QUELLENAUSZUG
Menschen sind verunsichert, wenn Zahlen sich ändern
Die damalige Aufregung ist für den Psychologen Joost van Treeck im Rückblick keine Überraschung. Es gebe Bereiche, in denen man Veränderung nicht erwarte - dazu gehörten Zahlen, ob Postleitzahl oder die Kontonummer, die vor einigen Jahren bei Überweisungen auf IBAN-Nummer umgestellt wurde.
"Das sind Bereiche, in denen man denkt, "das war schon immer so und wird immer so sein"", sagt van Treeck. Ändert sie sich wider Erwarten doch, sei der psychologische Einschnitt umso härter - besonders wenn es eine große Gruppe an Menschen betreffe und somit Gesprächsstoff untereinander biete. "Auch wenn es rational gesehen etwas Unwichtiges ist, so gewinnt das Thema dann rasch an Relevanz."

BEREITGESTELLTE DATEN
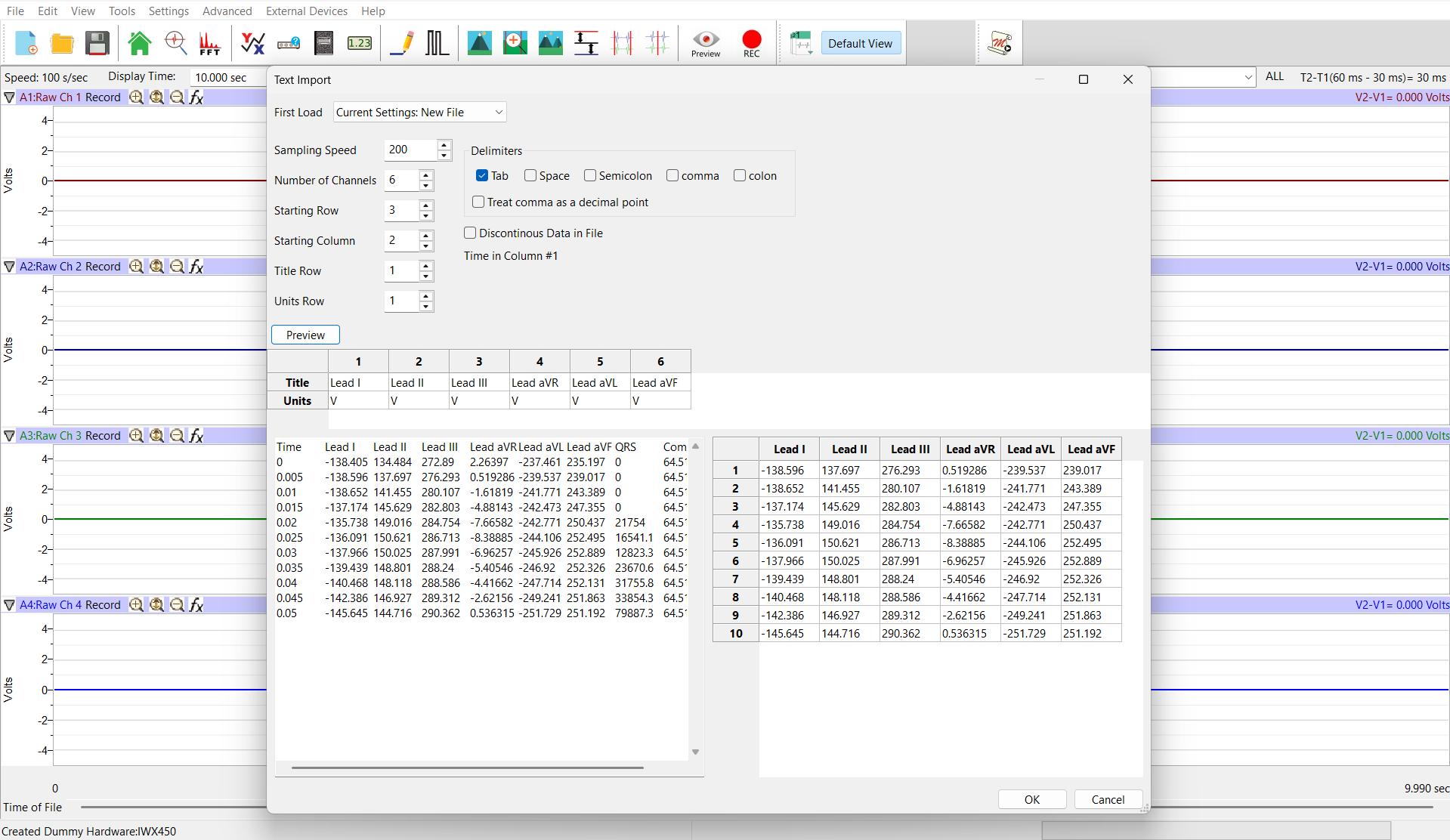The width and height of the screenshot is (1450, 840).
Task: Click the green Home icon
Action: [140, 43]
==
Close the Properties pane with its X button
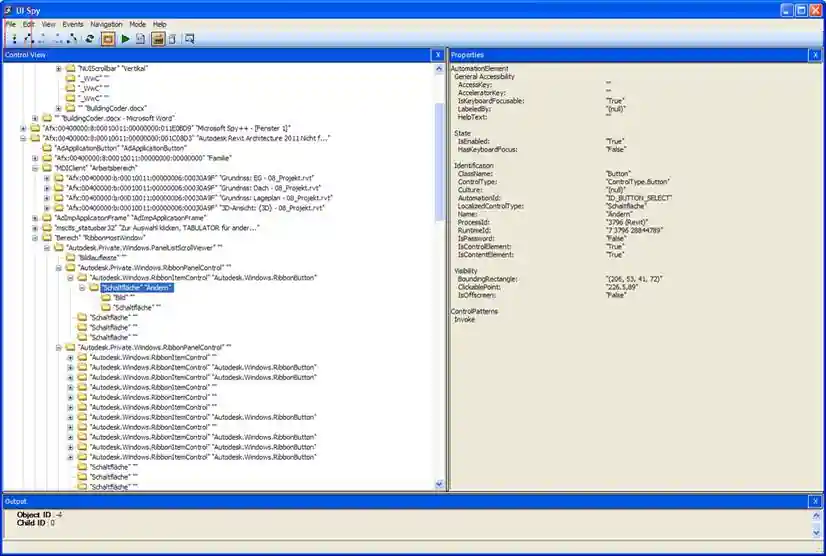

ANFORDERUNGEN DER ÜBUNG
**1.** Wiederhole aus dem Text über die Verunsicherung durch geänderte Zahlen alles von „Menschen sind verunsichert, wenn“ bis hinunter zu „IBAN-Nummer umgestellt wurde.“.
**2.** Greif den Text über die Verunsicherung durch geänderte Zahlen auf und schreib ihn dort weiter, wo er endet.
Für die Bearbeitung braucht man die Daten nicht.

ERGEBNISSE IN REIHENFOLGE
**1.**
Menschen sind verunsichert, wenn Zahlen sich ändern
Die damalige Aufregung ist für den Psychologen Joost van Treeck im Rückblick keine Überraschung. Es gebe Bereiche, in denen man Veränderung nicht erwarte - dazu gehörten Zahlen, ob Postleitzahl oder die Kontonummer, die vor einigen Jahren bei Überweisungen auf IBAN-Nummer umgestellt wurde.

**2.**
Die Post bewertet die Umstellung im Rückblick als "durchweg positiv". "Sie hat maßgeblich zur Qualitätssteigerung beigetragen", sagt eine Post-Sprecherin. Auch dank der Werbekampagne mit dem tanzenden Rolf hätten die Bundesbürger schon bald die neuen Zahlen genutzt. "Trotz anfänglicher Skepsis waren wenige Monate nach der Einführung bereits 95 von 100 Briefen, Päckchen und Paketen mit korrekten neuen Postleitzahlen versehen."